OverDrive's release goes into a bit more detail with the gist being that things will work like other OverDrive experiences with the Kindle being a new platform for library patrons. There's not a lot of detail out yet though as you can expect.
As an avid book reader, supporter of public libraries and fan of technology, these announcements were met with great interest by me today. I'm left to think accessibility here is a big mystery though that I'm hoping won't turn into a tearjerker.
Supposedly the latest versions of the physical Kindle support enough accessibility that people who are blind can use the devices with complete independence. I've not verified this directly. That said, I have tried the free Kindle reading apps on multiple platforms and so far none have worked with the screen reading solutions on those platforms. Blog readers can feel free to correct me on this point. I'd love to be uninformed or wrong in this case. As it stands now, I'm left to wonder what Amazon, OverDrive or the public libraries intending to use this solution are going to do about accessibility.
At least one library took a stand saying they'd quit investing in an inaccessible eBook platform when Adobe's Digital Editions had accessibility issues. Will libraries stand up here and tell Amazon and OverDrive, "Figure out the accessibility and then talk to us about spending public tax dollars?" Or will public money be spent without considering accessibility implications yet again?
Some may contend libraries spend millions of dollars already on print books that have the same accessibility challenges. I argue that the situation is different here because it has been shown numerous times that software can be made accessible if the right attention and effort is put forth. As we use more electronic solutions, especially when public money is being spent, I believe we have obligations to maximize accessibility with that spending. So, Amazon, OverDrive and public libraries, it is time now to do the right thing and figure out accessibility.
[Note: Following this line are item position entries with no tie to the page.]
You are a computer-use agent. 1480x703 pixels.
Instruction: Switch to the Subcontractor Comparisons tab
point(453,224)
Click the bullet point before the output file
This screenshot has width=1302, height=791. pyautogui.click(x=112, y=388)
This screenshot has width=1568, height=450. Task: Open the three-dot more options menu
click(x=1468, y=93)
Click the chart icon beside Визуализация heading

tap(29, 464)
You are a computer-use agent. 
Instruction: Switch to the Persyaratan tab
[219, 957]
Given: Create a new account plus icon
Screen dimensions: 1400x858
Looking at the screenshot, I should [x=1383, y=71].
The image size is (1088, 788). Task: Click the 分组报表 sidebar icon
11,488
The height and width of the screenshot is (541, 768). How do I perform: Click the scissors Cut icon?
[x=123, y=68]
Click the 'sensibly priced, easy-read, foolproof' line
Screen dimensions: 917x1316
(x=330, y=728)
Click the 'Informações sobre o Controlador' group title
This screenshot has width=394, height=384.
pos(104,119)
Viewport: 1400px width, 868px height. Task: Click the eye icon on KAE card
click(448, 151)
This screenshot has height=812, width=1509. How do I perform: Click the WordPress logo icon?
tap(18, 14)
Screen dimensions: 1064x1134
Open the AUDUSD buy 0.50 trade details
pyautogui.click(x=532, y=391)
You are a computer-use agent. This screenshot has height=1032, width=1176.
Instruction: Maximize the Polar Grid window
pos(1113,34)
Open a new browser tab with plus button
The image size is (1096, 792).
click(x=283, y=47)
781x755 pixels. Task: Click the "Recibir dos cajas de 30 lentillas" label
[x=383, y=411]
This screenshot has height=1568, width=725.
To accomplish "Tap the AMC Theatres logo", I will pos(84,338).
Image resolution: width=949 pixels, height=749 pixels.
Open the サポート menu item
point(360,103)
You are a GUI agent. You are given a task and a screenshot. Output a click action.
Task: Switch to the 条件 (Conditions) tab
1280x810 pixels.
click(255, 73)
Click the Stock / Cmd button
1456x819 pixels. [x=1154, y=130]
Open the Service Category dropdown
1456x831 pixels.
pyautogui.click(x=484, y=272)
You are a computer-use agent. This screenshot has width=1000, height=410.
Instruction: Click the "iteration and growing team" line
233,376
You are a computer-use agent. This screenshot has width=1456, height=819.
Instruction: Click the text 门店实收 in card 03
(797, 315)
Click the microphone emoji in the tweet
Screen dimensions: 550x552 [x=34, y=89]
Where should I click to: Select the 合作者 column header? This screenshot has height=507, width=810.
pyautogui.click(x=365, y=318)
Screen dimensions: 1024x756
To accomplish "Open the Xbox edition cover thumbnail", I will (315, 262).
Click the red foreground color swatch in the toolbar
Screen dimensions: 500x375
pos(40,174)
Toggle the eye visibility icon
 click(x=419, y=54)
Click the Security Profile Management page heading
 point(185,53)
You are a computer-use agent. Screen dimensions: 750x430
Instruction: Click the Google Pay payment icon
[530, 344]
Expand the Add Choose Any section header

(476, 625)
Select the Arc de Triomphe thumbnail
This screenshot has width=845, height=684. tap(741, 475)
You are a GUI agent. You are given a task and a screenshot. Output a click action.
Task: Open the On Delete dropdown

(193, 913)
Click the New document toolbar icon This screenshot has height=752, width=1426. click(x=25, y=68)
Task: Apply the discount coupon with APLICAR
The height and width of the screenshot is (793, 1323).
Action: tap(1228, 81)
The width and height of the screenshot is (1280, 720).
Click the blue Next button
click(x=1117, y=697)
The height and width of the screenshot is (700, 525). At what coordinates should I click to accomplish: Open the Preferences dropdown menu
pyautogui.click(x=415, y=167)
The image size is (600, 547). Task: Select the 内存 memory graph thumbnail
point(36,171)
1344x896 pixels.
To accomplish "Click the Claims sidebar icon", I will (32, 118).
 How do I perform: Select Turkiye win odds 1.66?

Library patrons, I urge you to make your wishes known and ask your library the accessibility questions now before any contracts are signed. You can bet Amazon and OverDrive will be giving the hard sell for these programs.
Posted by Kelly at April 20, 2011 6:42 PM
TrackBack URL for this entry:
I don't think that the [ physical Kindle offers COMPLETE accessibility, at least not based on the demo I heard Here's a direct link to an MP3 at http://media.libsyn.com/media/bct/bct1545Kindle.mp3
Posted by: Jennifer Sutton at April 20, 2011 8:01 PM
This is what you can see on www.blindcooltech.com: "Kindle
3/6/2011 John gallagher
describes where all the buttons and controls are located on Amazon's Kindle, then
he demonstrates and discusses the accessibility triumphs and pitfalls of this electronic
After pointing out all of this, though, I must say that I'm guardedly optimistic since I find librarians some of the most interested people with whom I've worked on accessibility issues. If people want to make their opinions known, I suggest they comment publicly on articles and on library-related blogs, as well as speaking with their libraries about the matter. Remember, though, that libraries' budgets are being slashed at alarming rates. Finally, as I understand it, there's a Window-Eyes script that can help with accessibility to Kindle-based software on the PC. I believe that this reference to a QT script at GWMicro's App Central may be helpful, but please correct if I am wrong. See:
Posted by: Jennifer Sutton at April 20, 2011 8:15 PM
Unfortunately the Kindle still isn't 100% accessible, as you need to have sighted help to turn the speech on and books can only be read if tts is inabled. Also one can't browse the store yet. As long as the person doesn't have to put in any other info and can just select the book once transfered, it should work ok.